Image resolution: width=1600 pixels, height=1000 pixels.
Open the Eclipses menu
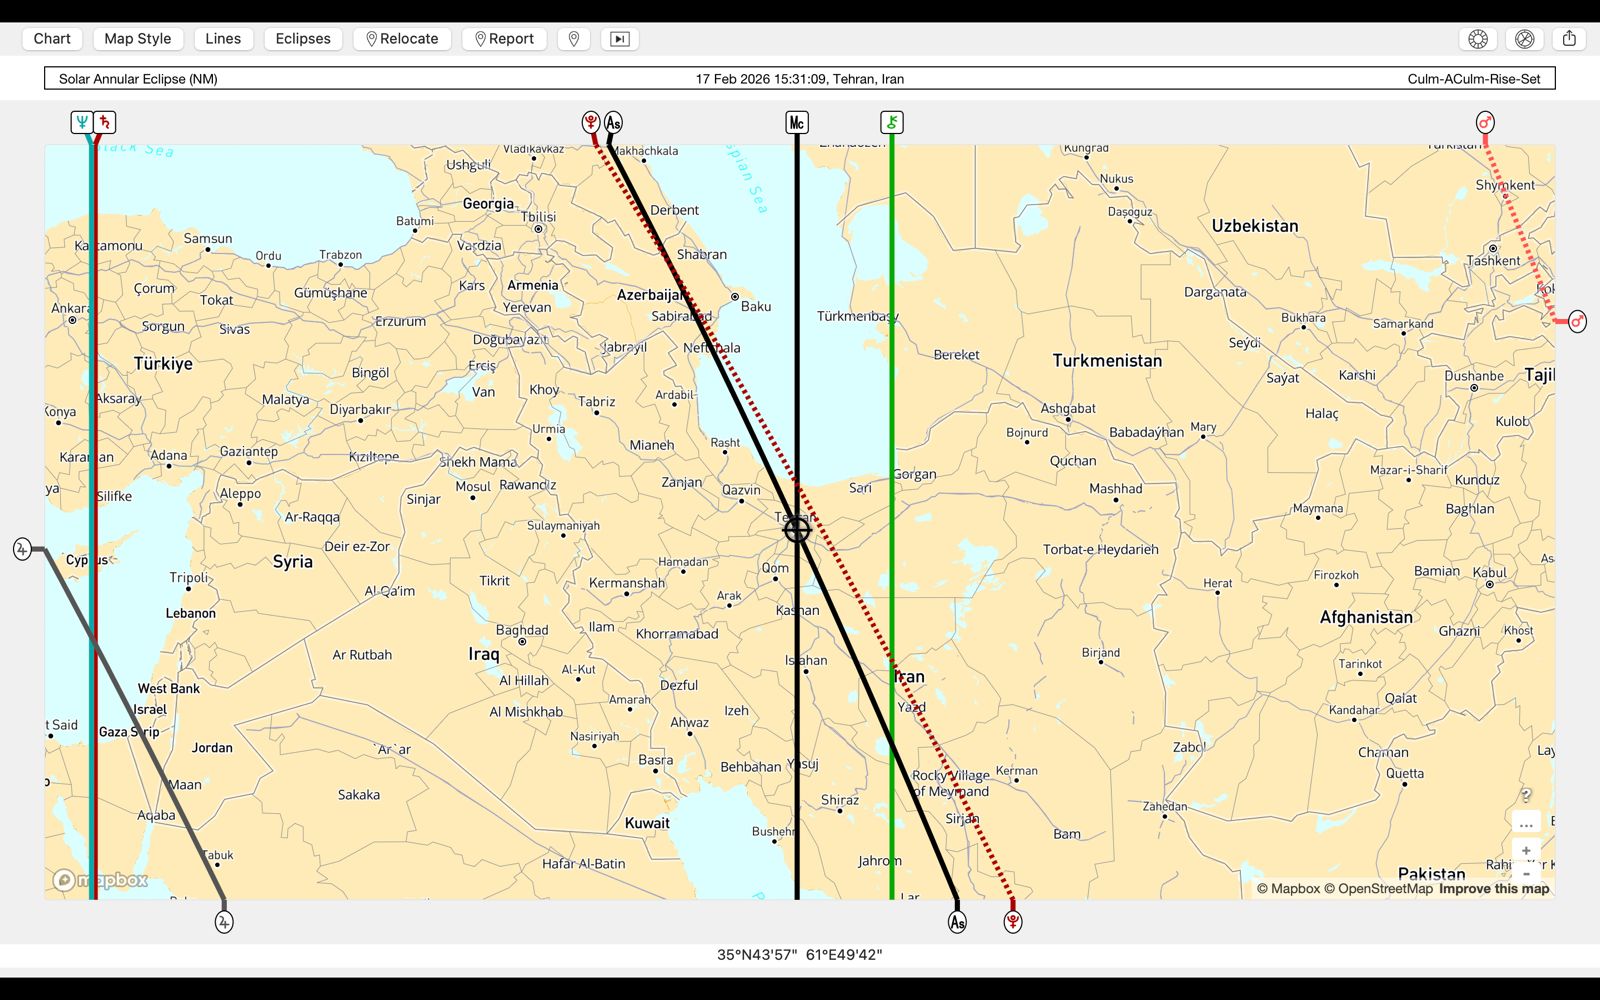coord(303,39)
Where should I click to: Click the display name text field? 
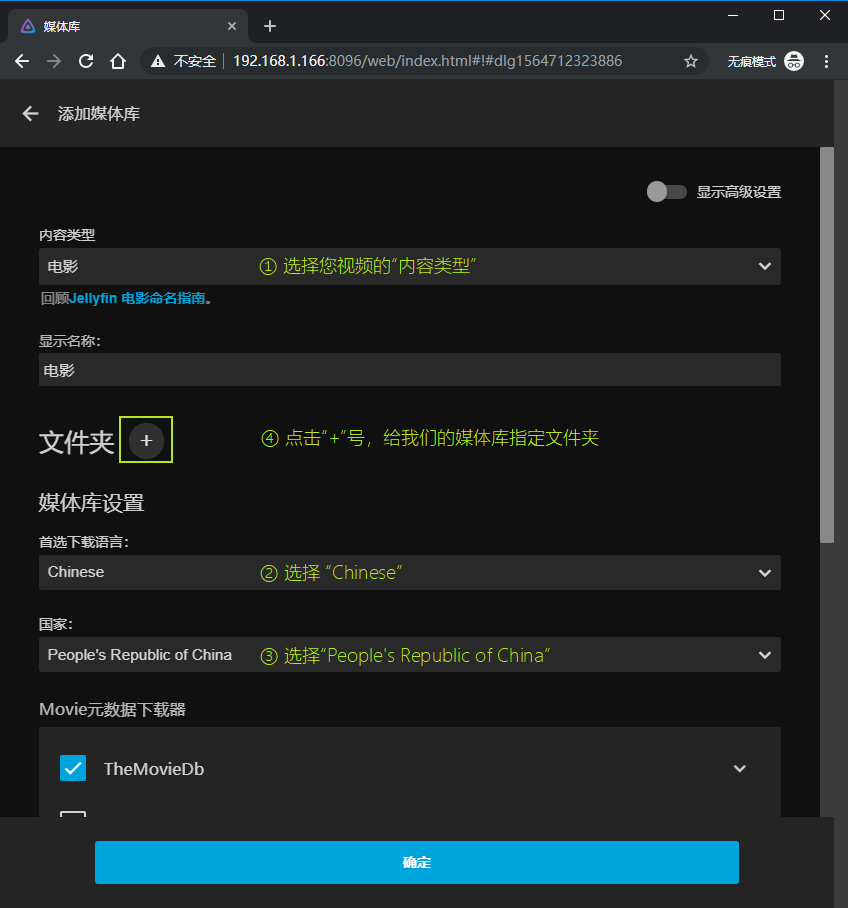(x=409, y=370)
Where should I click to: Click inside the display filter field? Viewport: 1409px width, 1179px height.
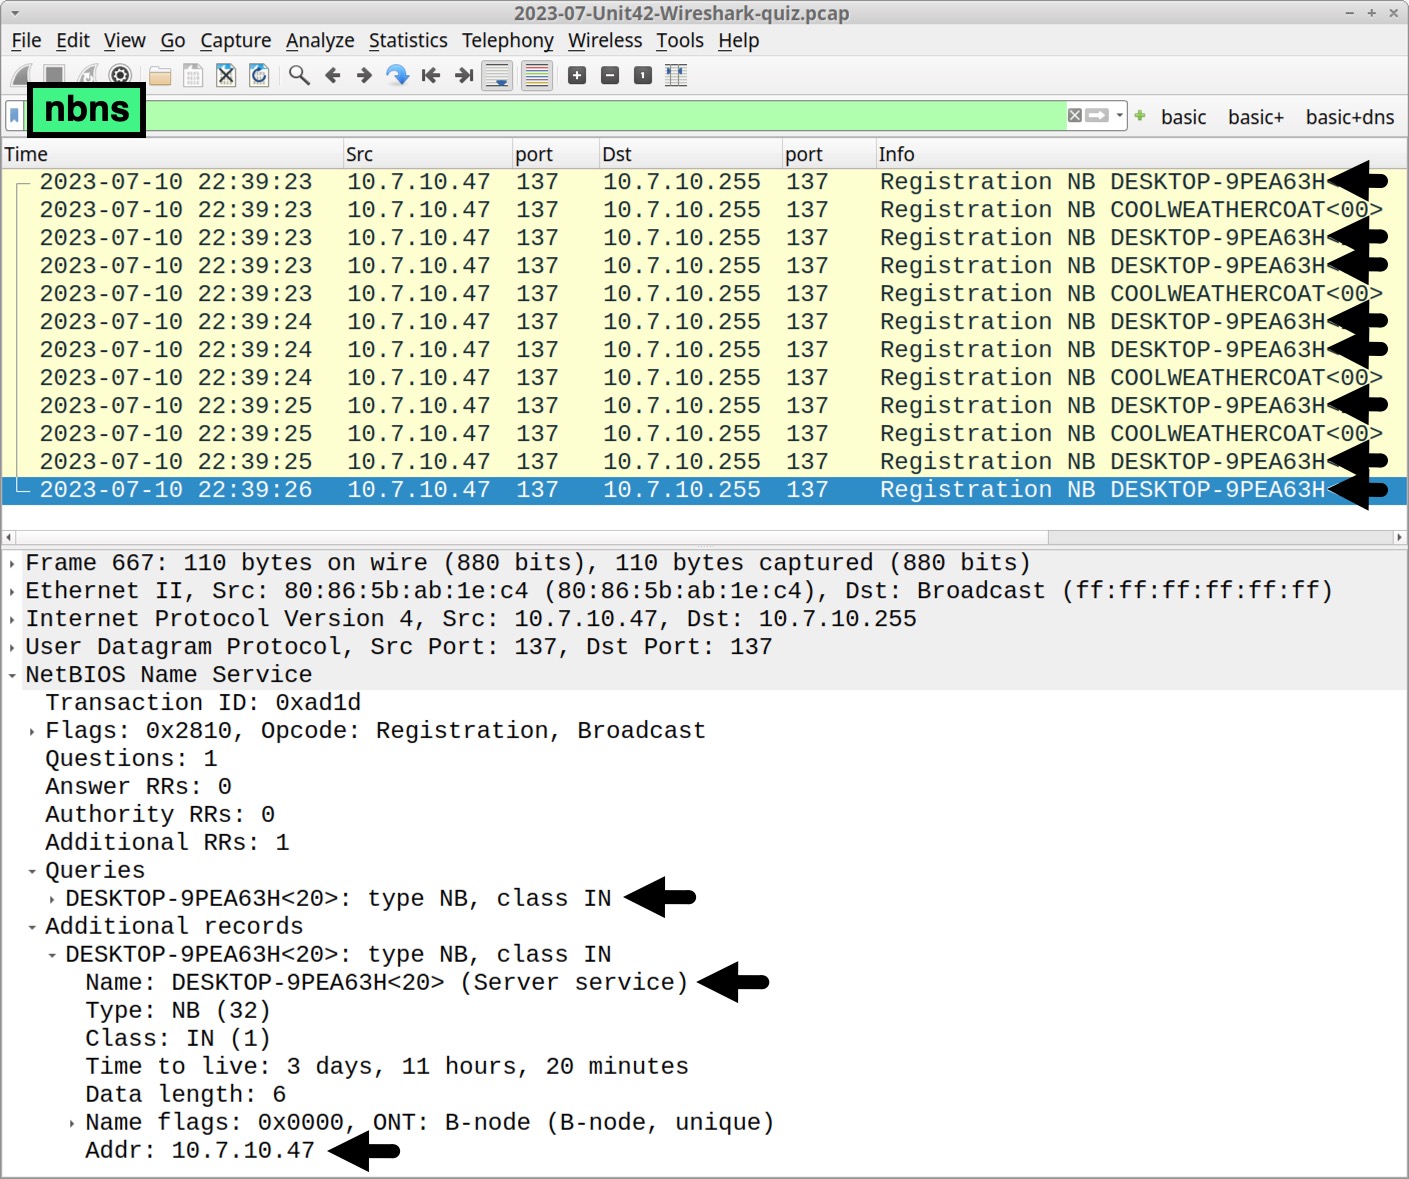tap(600, 116)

Description of the task>
Could you reproduce the entries verbatim, leaving out all pictures?

The completed task>
Image resolution: width=1600 pixels, height=1000 pixels.
Open the Eclipses menu
coord(303,39)
Where should I click to: Click the display name text field? 
(x=409, y=370)
Where should I click to: Click inside the display filter field? Viewport: 1409px width, 1179px height.
tap(600, 116)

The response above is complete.